= WHAT YOU WILL DO =
Please restate each entry that follows word for word.

[Opening GIVEN RECORDS section]

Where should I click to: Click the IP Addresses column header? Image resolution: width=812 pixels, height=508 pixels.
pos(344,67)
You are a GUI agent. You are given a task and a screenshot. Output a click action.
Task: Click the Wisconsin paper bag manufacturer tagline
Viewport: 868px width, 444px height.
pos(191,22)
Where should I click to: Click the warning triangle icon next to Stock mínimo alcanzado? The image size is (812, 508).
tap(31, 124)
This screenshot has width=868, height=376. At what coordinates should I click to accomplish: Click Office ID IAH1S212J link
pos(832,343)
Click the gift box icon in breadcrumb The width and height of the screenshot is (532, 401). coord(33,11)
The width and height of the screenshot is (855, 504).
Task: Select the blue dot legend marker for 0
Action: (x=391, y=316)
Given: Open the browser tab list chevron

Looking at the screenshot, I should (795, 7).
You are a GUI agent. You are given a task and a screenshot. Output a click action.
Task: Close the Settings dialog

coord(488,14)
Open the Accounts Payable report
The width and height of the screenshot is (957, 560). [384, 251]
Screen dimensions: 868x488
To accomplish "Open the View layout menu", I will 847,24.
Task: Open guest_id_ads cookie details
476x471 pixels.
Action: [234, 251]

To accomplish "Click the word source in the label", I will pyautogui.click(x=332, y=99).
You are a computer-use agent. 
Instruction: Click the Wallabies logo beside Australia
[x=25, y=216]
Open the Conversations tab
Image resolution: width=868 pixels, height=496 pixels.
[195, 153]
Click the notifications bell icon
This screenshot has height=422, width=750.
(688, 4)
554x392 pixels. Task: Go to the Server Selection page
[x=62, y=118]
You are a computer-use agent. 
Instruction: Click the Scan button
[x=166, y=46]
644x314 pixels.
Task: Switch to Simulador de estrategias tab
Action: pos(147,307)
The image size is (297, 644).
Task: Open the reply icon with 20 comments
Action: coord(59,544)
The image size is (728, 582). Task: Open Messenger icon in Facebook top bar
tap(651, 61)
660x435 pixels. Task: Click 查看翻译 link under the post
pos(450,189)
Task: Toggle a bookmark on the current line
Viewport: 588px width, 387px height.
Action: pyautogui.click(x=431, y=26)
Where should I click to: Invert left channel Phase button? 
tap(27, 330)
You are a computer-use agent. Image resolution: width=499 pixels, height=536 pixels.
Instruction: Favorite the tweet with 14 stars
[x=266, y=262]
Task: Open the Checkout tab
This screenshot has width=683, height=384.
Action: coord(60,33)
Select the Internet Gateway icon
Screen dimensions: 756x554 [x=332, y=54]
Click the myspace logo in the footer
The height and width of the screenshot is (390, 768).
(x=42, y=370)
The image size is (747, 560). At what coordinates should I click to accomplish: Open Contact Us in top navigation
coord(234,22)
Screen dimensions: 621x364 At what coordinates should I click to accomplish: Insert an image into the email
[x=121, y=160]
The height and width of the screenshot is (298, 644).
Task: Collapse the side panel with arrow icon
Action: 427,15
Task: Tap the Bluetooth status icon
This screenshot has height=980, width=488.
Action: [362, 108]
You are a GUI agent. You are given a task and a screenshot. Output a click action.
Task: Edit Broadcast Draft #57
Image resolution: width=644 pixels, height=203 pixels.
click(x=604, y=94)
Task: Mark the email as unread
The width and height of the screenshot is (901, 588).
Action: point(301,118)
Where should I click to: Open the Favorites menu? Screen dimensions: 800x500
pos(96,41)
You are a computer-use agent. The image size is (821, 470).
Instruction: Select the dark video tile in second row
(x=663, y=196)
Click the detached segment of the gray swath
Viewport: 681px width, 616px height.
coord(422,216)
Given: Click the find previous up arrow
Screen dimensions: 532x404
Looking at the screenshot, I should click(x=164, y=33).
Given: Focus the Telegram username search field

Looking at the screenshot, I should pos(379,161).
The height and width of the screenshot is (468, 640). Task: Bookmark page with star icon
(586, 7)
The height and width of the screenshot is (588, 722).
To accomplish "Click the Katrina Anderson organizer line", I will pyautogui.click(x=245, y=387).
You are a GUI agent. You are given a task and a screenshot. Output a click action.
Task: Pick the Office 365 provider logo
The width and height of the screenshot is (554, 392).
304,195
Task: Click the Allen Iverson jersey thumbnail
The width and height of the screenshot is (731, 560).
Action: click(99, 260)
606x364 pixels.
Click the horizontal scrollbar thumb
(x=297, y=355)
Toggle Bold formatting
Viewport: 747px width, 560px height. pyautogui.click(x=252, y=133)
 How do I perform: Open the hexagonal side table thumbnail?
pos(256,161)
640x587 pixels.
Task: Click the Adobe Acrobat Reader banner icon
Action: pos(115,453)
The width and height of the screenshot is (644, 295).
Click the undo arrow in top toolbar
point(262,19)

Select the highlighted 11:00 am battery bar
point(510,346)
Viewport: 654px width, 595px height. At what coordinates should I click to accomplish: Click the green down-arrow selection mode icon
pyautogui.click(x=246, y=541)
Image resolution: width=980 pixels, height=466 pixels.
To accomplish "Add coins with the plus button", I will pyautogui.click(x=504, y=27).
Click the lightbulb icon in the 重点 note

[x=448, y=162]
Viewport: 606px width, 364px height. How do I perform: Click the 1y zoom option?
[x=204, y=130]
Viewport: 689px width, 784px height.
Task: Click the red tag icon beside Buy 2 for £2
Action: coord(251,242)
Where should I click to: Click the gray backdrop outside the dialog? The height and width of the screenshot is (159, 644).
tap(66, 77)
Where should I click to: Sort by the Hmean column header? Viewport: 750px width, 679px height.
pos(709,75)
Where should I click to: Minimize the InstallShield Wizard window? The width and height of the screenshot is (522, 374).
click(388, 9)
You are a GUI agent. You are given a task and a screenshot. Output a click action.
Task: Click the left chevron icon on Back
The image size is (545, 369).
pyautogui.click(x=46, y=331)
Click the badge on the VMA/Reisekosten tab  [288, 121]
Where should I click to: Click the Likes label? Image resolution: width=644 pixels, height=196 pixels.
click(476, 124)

[Closing GIVEN RECORDS section]

= SOLUTION =
Where should I click to: Click the IP Addresses column header? Image resolution: width=812 pixels, height=508 pixels.
pos(344,67)
You are a GUI agent. You are given a task and a screenshot. Output a click action.
Task: Click the Wisconsin paper bag manufacturer tagline
Viewport: 868px width, 444px height.
pos(191,22)
Where should I click to: Click the warning triangle icon next to Stock mínimo alcanzado? The image size is (812, 508).
tap(31, 124)
This screenshot has width=868, height=376. At what coordinates should I click to accomplish: Click Office ID IAH1S212J link
pos(832,343)
Click the gift box icon in breadcrumb The width and height of the screenshot is (532, 401). coord(33,11)
The width and height of the screenshot is (855, 504).
Task: Select the blue dot legend marker for 0
Action: (x=391, y=316)
Given: Open the browser tab list chevron

Looking at the screenshot, I should (795, 7).
You are a GUI agent. You are given a task and a screenshot. Output a click action.
Task: Close the Settings dialog

coord(488,14)
Open the Accounts Payable report
The width and height of the screenshot is (957, 560). [384, 251]
Screen dimensions: 868x488
To accomplish "Open the View layout menu", I will 847,24.
Task: Open guest_id_ads cookie details
476x471 pixels.
Action: [234, 251]

To accomplish "Click the word source in the label", I will pyautogui.click(x=332, y=99).
You are a computer-use agent. 
Instruction: Click the Wallabies logo beside Australia
[x=25, y=216]
Open the Conversations tab
Image resolution: width=868 pixels, height=496 pixels.
[195, 153]
Click the notifications bell icon
This screenshot has height=422, width=750.
(688, 4)
554x392 pixels. Task: Go to the Server Selection page
[x=62, y=118]
You are a computer-use agent. 
Instruction: Click the Scan button
[x=166, y=46]
644x314 pixels.
Task: Switch to Simulador de estrategias tab
Action: pos(147,307)
The image size is (297, 644).
Task: Open the reply icon with 20 comments
Action: coord(59,544)
The image size is (728, 582). Task: Open Messenger icon in Facebook top bar
tap(651, 61)
660x435 pixels. Task: Click 查看翻译 link under the post
pos(450,189)
Task: Toggle a bookmark on the current line
Viewport: 588px width, 387px height.
Action: pyautogui.click(x=431, y=26)
Where should I click to: Invert left channel Phase button? 
tap(27, 330)
You are a computer-use agent. Image resolution: width=499 pixels, height=536 pixels.
Instruction: Favorite the tweet with 14 stars
[x=266, y=262]
Task: Open the Checkout tab
This screenshot has width=683, height=384.
Action: coord(60,33)
Select the Internet Gateway icon
Screen dimensions: 756x554 [x=332, y=54]
Click the myspace logo in the footer
The height and width of the screenshot is (390, 768).
(x=42, y=370)
The image size is (747, 560). At what coordinates should I click to accomplish: Open Contact Us in top navigation
coord(234,22)
Screen dimensions: 621x364 At what coordinates should I click to accomplish: Insert an image into the email
[x=121, y=160]
The height and width of the screenshot is (298, 644).
Task: Collapse the side panel with arrow icon
Action: 427,15
Task: Tap the Bluetooth status icon
This screenshot has height=980, width=488.
Action: [362, 108]
You are a GUI agent. You are given a task and a screenshot. Output a click action.
Task: Edit Broadcast Draft #57
Image resolution: width=644 pixels, height=203 pixels.
click(x=604, y=94)
Task: Mark the email as unread
The width and height of the screenshot is (901, 588).
Action: point(301,118)
Where should I click to: Open the Favorites menu? Screen dimensions: 800x500
pos(96,41)
You are a computer-use agent. The image size is (821, 470).
Instruction: Select the dark video tile in second row
(x=663, y=196)
Click the detached segment of the gray swath
Viewport: 681px width, 616px height.
coord(422,216)
Given: Click the find previous up arrow
Screen dimensions: 532x404
Looking at the screenshot, I should click(x=164, y=33).
Given: Focus the Telegram username search field

Looking at the screenshot, I should pos(379,161).
The height and width of the screenshot is (468, 640). Task: Bookmark page with star icon
(586, 7)
The height and width of the screenshot is (588, 722).
To accomplish "Click the Katrina Anderson organizer line", I will pyautogui.click(x=245, y=387).
You are a GUI agent. You are given a task and a screenshot. Output a click action.
Task: Pick the Office 365 provider logo
The width and height of the screenshot is (554, 392).
304,195
Task: Click the Allen Iverson jersey thumbnail
The width and height of the screenshot is (731, 560).
Action: click(99, 260)
606x364 pixels.
Click the horizontal scrollbar thumb
(x=297, y=355)
Toggle Bold formatting
Viewport: 747px width, 560px height. pyautogui.click(x=252, y=133)
 How do I perform: Open the hexagonal side table thumbnail?
pos(256,161)
640x587 pixels.
Task: Click the Adobe Acrobat Reader banner icon
Action: pos(115,453)
The width and height of the screenshot is (644, 295).
Click the undo arrow in top toolbar
point(262,19)

Select the highlighted 11:00 am battery bar
point(510,346)
Viewport: 654px width, 595px height. At what coordinates should I click to accomplish: Click the green down-arrow selection mode icon
pyautogui.click(x=246, y=541)
Image resolution: width=980 pixels, height=466 pixels.
To accomplish "Add coins with the plus button", I will pyautogui.click(x=504, y=27).
Click the lightbulb icon in the 重点 note

[x=448, y=162]
Viewport: 606px width, 364px height. How do I perform: Click the 1y zoom option?
[x=204, y=130]
Viewport: 689px width, 784px height.
Task: Click the red tag icon beside Buy 2 for £2
Action: coord(251,242)
Where should I click to: Click the gray backdrop outside the dialog? The height and width of the screenshot is (159, 644).
tap(66, 77)
Where should I click to: Sort by the Hmean column header? Viewport: 750px width, 679px height.
pos(709,75)
Where should I click to: Minimize the InstallShield Wizard window? The width and height of the screenshot is (522, 374).
click(388, 9)
You are a GUI agent. You are given a task and a screenshot. Output a click action.
Task: Click the left chevron icon on Back
The image size is (545, 369).
pyautogui.click(x=46, y=331)
Click the badge on the VMA/Reisekosten tab  [288, 121]
Where should I click to: Click the Likes label? Image resolution: width=644 pixels, height=196 pixels.
click(476, 124)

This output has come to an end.